お葬儀に参列されたことがある方は、お式の会場で一番目立つ位置に設置されているので見たことはあるのではないでしょうか。
お葬儀の規模、故人の好みによって祭壇の装飾はかわってきます。
そして、お葬式以外でも、常設されている祭壇もあります。
例えば、寺院にあるご本尊を祭っている壇、ご家庭に仏壇があるお家もあると思います。こちらも「祭壇」です。
「壇」(ダン・タン)の意味
「壇」(ダン・タン)の字義としては
- 土を盛り上げて築いた高い所。祭り・大将の任命、盟約などの式場に用いた。「天壇」「祭壇」
- 一段高くつくった所。「花壇」「演壇」
- ば。ところ。
- 同じ学芸に従事する専門家仲間。「文壇」
篆文(古代使われていた文字)から紐解きます。
形声文字。
土+坦(タン)
平地の意味。太陽神を祭るための、一段高くなっている平地の意味。
<出典:漢語林(株式会社 大修館書店)>
古代昔、地面を一段高く盛って神様を祭っていたことから「地面」の意味の「つち偏」が使われていることが分かります。
◆祭壇の種類
少しお葬儀の際での「祭壇」の種類に触れておきますね。
信仰する宗教によって祭壇は異なります。
特に気になさらない方には色々な装飾を選ぶことができるため、葬儀社ではさまざまな祭壇を準備しています。
仏教
白木祭壇。白木に「汚れがない」「新しい」といったイメージがあることから好まれています。

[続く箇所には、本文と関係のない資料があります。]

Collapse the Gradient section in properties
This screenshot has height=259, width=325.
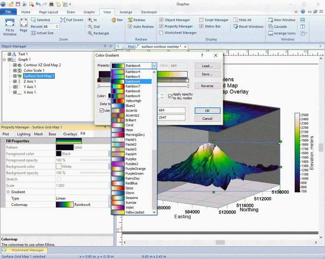pos(8,192)
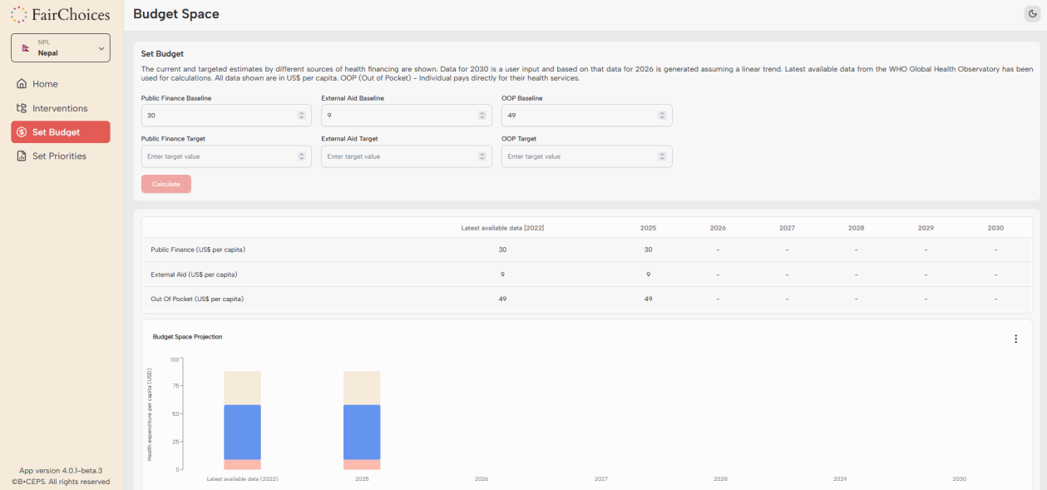The height and width of the screenshot is (490, 1047).
Task: Click the Nepal flag icon
Action: pyautogui.click(x=26, y=48)
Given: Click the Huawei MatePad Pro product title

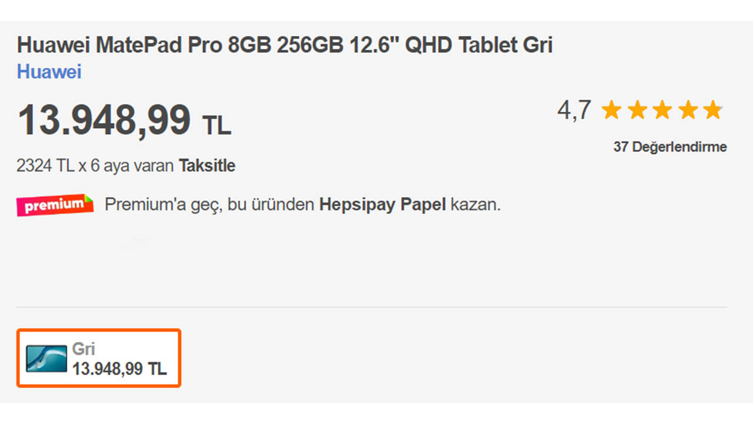Looking at the screenshot, I should click(x=285, y=45).
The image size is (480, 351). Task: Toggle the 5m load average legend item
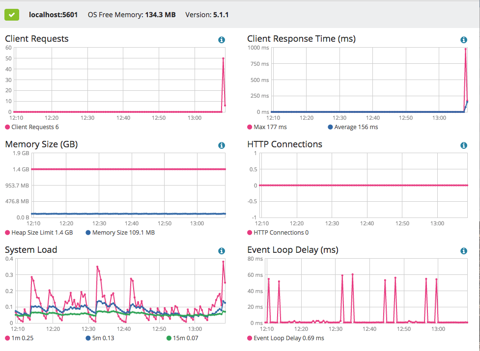point(100,338)
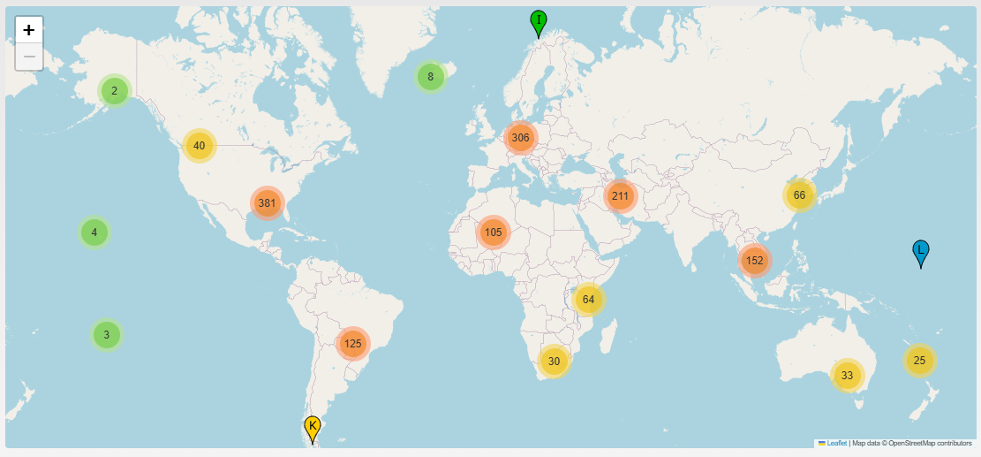Expand the 152 cluster in Southeast Asia

pyautogui.click(x=754, y=261)
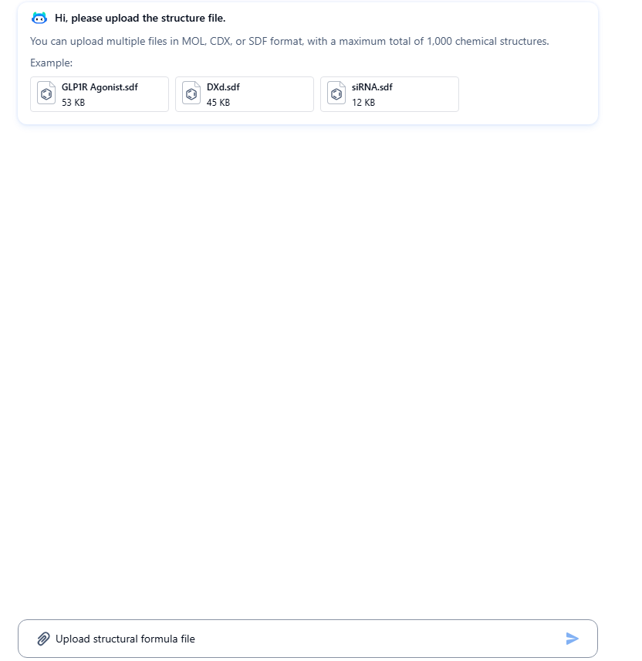Click the paperclip attach icon
Image resolution: width=642 pixels, height=661 pixels.
(x=43, y=639)
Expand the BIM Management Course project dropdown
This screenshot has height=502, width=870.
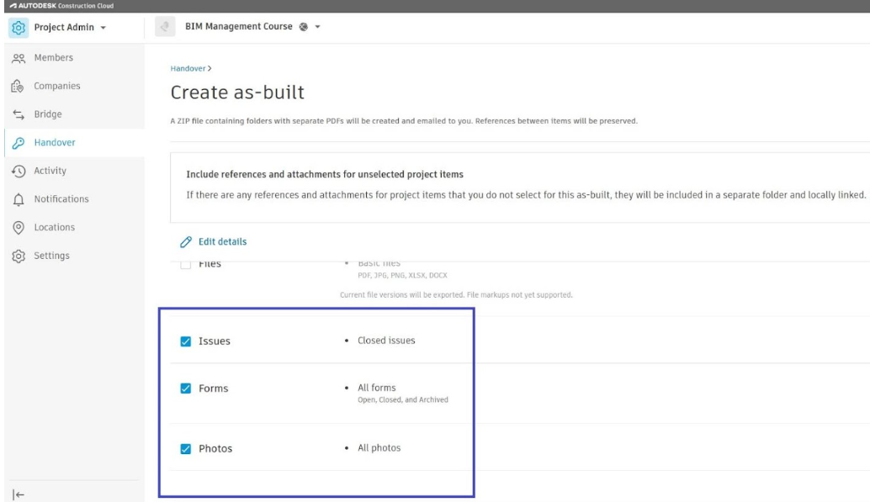pyautogui.click(x=318, y=27)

装飾品(輿、遺影台、位牌台、供物台、灯篭、生花などなど)
神道
装飾品(三種の神器、三方、五色旗、ぼんぼり、しめ縄、紙垂などなど)
キリスト教
宗派によって違うようですが、十字架、キャンドル、白い花を供えます。
宗教にこだわらず、オリジナリティーのあるもの
花祭壇、モダン祭壇、オリジナル祭壇 等々
◆最後に
「『祭壇』の『壇』はなぜ、つち偏か?」のお答えは
「古代昔、地面を一段高く盛って神様を祭っていたことから「地面」の意味の「つち偏」が使われている」
でした。
祭壇にはいろいろな種類があることも分かりました。
故人らしさが伝わる祭壇が飾られていると、故人を偲ぶ気持ちもより深まりそうです。
ご自身の終活をし、「自分はどんな祭壇にしようか?」などと考えるのも良いかもしれません。